### Tarefa 1
No texto sobre Gilbeque Becô, liste os colegas nomeados logo depois das palavras "Entre os colegas, me lembro mais do".
### Tarefa 2
Transcreva do texto sobre Gilbeque Becô a parte que começa em "Naquele tempo, ainda" e termina em "Agora! Os dois.".
### Tarefa 3
Escreva o que vem a seguir no texto sobre Gilbeque Becô, começando logo depois da última frase apresentada.

### Trecho para leitura
Gilbeque Becô, as origens de um zagueiro viril

As primeiras lembranças desta amizade são do jardim de infância da D. Liliza, instalado na casa de seu pai, o saudoso Antônio dos Santos. Isso foi por volta de 1956. Dos janelões da sala de aula daquela casa colonial, a gente via o perfumado córrego do Baiacu serpenteando pela última vez, antes de ser engolido pelo capeamento, até reaparecer na Cava, lugar onde o trem fazia a curva. Havia momentos que o cheiro incomodava. Ainda incomoda até hoje. Prefeito vai, prefeito vem, e um enorme trecho do córrego continua sem tratamento. Mas isso é uma outra história

Naquele tempo, ainda não era o Becô, Gilberto de Oliveira Santos, era o Gilberto do Zé Ingrês, como se dizia. Aprovados, passamos às Classes Anexas do Ginásio, sendo alunos, do 1º ao 4º ano, da D. Maria Bicalho Viegas. Entre os colegas, me lembro mais do Fábio Campos, Humberto Cançado Henriques, Marco Antônio Saldanha e Edson de Freitas Aguiar. Mas o mais chegado mesmo era o Gilberto. Nossos pais eram amigos e incentivavam aquela amizade dos filhos. Tive muitas anotações na caderneta – e ele também – por correrias e outras travessuras no pátio interno ou no galpão da escola, fosse no Primário ou no Ginasial. Uma vez, brincando de pega-pega, numa subida de escada, tentando escapar do Gilberto, levanto a cabeça e quem vejo: Messias Calu, como o chamávamos, o inspetor de alunos, nosso terror, no alto da escada, só esperando pra dizer o famoso e imperativo:

- Secretaria! Agora! Os dois.

### Linhas de dados
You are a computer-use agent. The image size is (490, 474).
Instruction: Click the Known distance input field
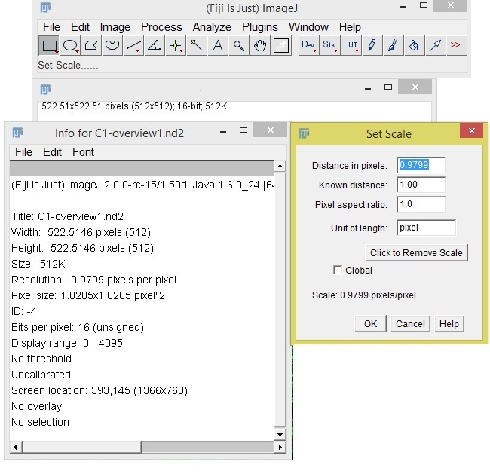click(421, 185)
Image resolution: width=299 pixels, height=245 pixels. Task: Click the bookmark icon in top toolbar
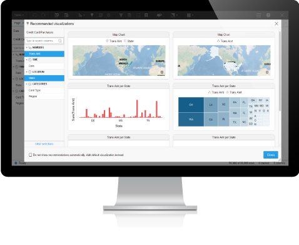[146, 15]
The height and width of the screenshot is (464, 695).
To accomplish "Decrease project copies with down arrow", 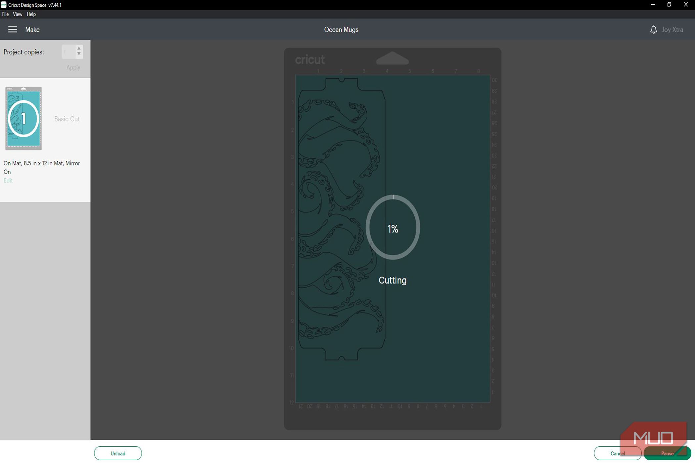I will (x=79, y=54).
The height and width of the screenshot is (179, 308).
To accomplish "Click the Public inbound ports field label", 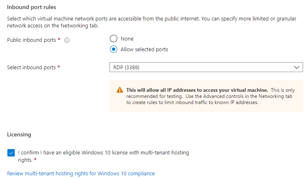I will click(x=32, y=40).
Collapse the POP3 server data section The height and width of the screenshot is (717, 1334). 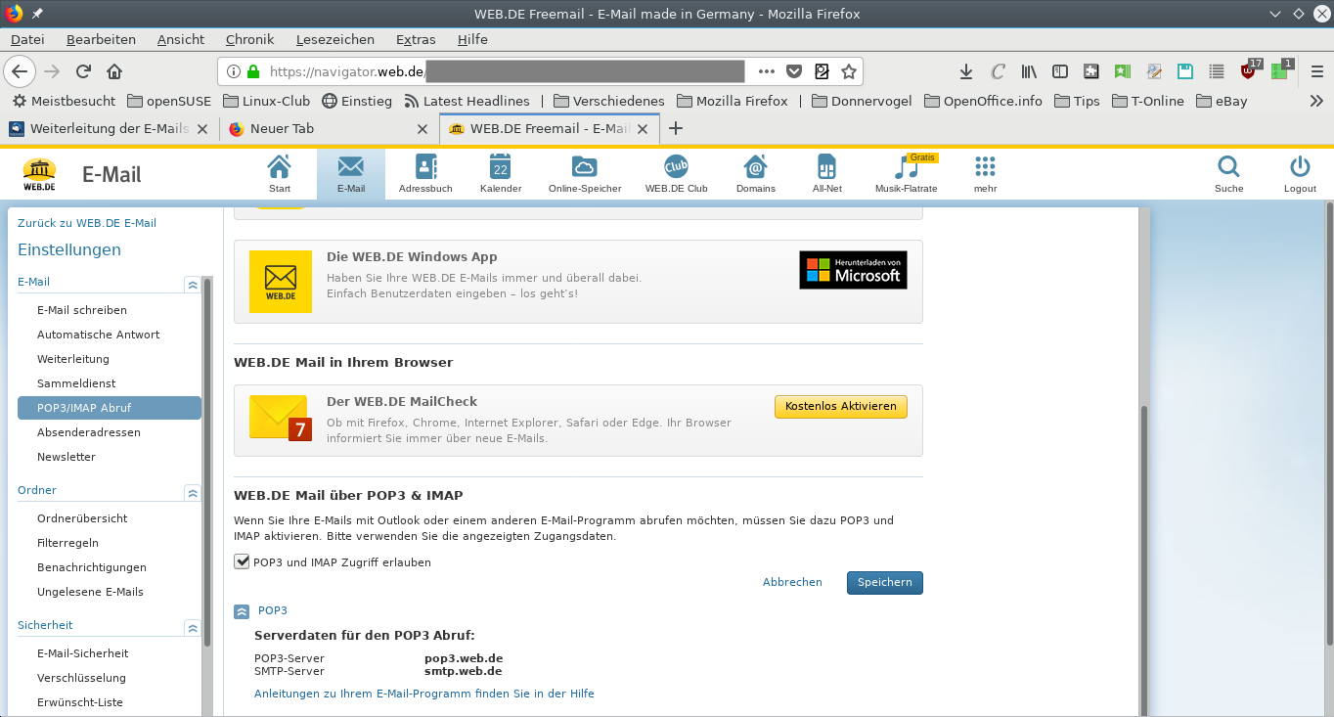(x=242, y=611)
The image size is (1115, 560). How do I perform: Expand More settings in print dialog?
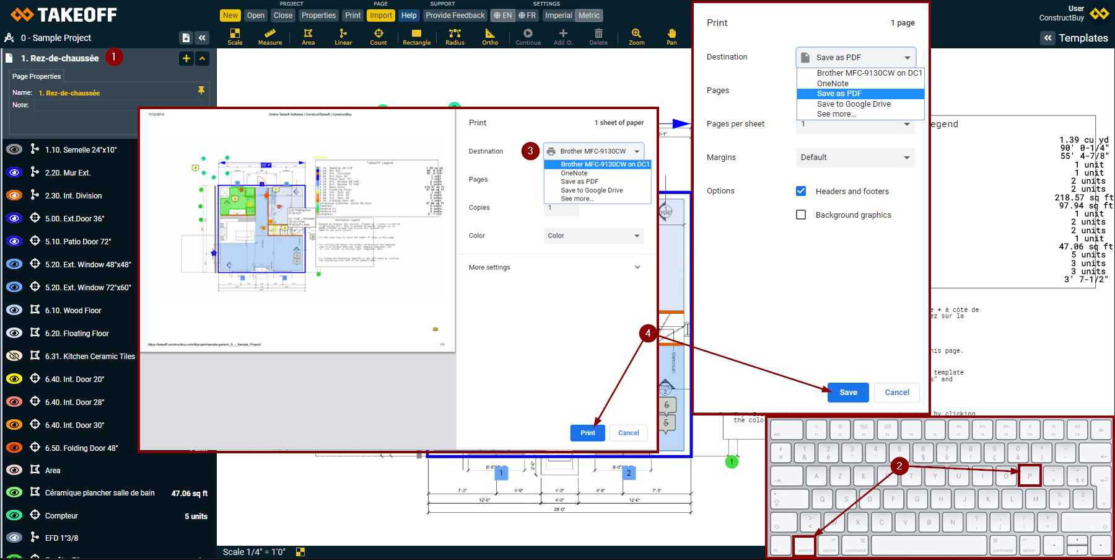(x=554, y=267)
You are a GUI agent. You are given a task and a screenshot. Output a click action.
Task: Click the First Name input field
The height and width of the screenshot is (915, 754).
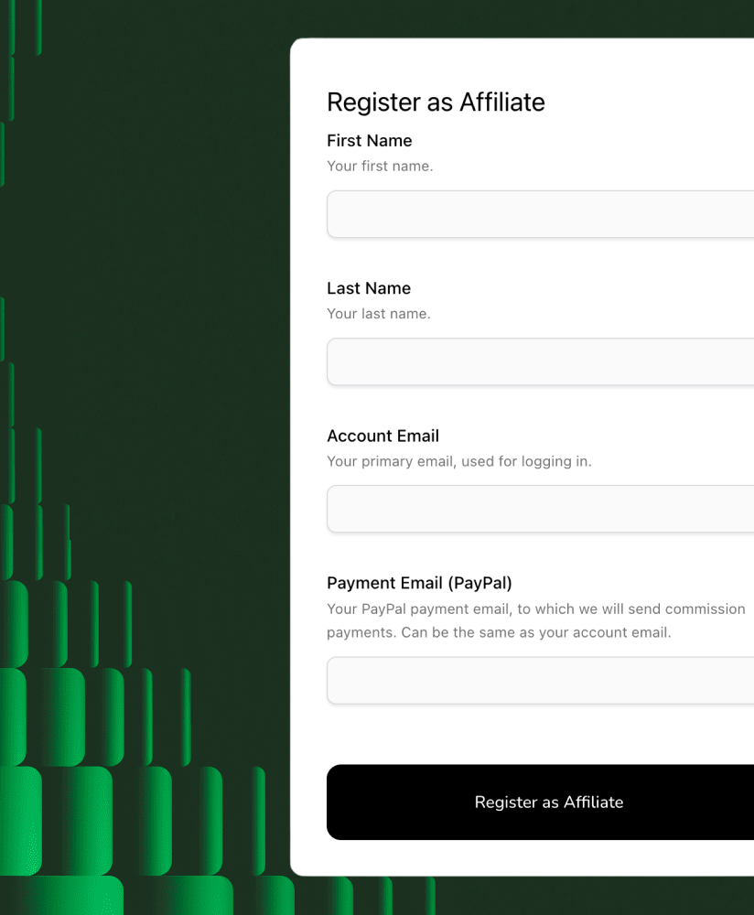(541, 214)
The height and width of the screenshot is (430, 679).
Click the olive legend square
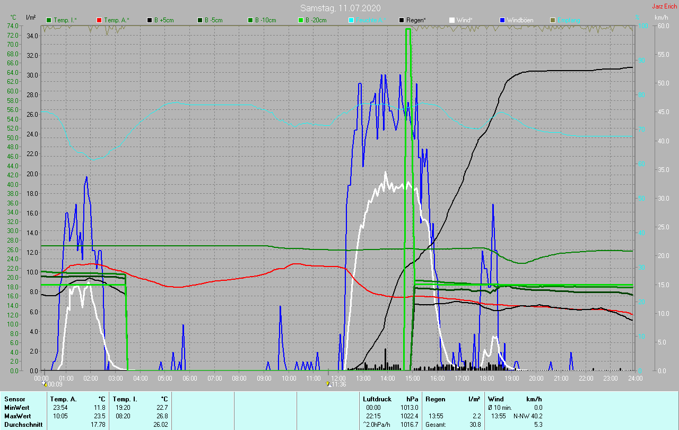[552, 20]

### Resposta esperada 1
Fábio Campos, Humberto Cançado Henriques, Marco Antônio Saldanha e Edson de Freitas Aguiar.

### Resposta esperada 2
Naquele tempo, ainda não era o Becô, Gilberto de Oliveira Santos, era o Gilberto do Zé Ingrês, como se dizia. Aprovados, passamos às Classes Anexas do Ginásio, sendo alunos, do 1º ao 4º ano, da D. Maria Bicalho Viegas. Entre os colegas, me lembro mais do Fábio Campos, Humberto Cançado Henriques, Marco Antônio Saldanha e Edson de Freitas Aguiar. Mas o mais chegado mesmo era o Gilberto. Nossos pais eram amigos e incentivavam aquela amizade dos filhos. Tive muitas anotações na caderneta – e ele também – por correrias e outras travessuras no pátio interno ou no galpão da escola, fosse no Primário ou no Ginasial. Uma vez, brincando de pega-pega, numa subida de escada, tentando escapar do Gilberto, levanto a cabeça e quem vejo: Messias Calu, como o chamávamos, o inspetor de alunos, nosso terror, no alto da escada, só esperando pra dizer o famoso e imperativo:

- Secretaria! Agora! Os dois.

### Resposta esperada 3
Aí não tinha refresco. Era pegar a caderneta, devidamente, anotada, ir pra casa mais cedo e ter de explicar aos pais o motivo de mais uma anotação: retirou-se por indisciplina. Certo ano foram tantas que cometi um dos primeiros pecadilhos de minha vida: assinei no lugar de minha mãe. Falsidade ideológica, mas eu devia ter uns 10, 11 anos, menoridade penal. De qualquer maneira, hoje já estaria prescrito o crime. D. Terezinha, minha mãe, soube disso alguns anos depois, sem muita recriminação. Eu já devia ter feito coisas piores depois daquilo!

Não me lembro se fizemos o Admissão ao Ginásio juntos, que também foi sob a orientação da D. Liliza. Era uma espécie de vestibular para entrar no Ginásio. O certo é que nos encontramos na primeira série e fomos até a quarta juntos. Entramos com 10 anos e pouco, ele nascido em fevereiro e eu em maio, e enfrentamos uma turma terrível. A maioria era de homens barbados, todos velhíssimos para nós: tinham 14 ou 15 anos, e se aproveitavam pra fazer bullying, como chamam hoje, nos pirralhos de 10 e 11 anos. Roubar merenda, obrigar-nos a trazer merenda para eles e algumas outras sacanagens, umas feitas em dupla, como esta: um distraía, inventando uma história, outro se agachava atrás do distraído e o da frente dava um empurrão. O tombo era terrível, porque inesperado. Geralmente as vítimas eram os calouros, pobres pirralhos. Mas ninguém morreu por isso.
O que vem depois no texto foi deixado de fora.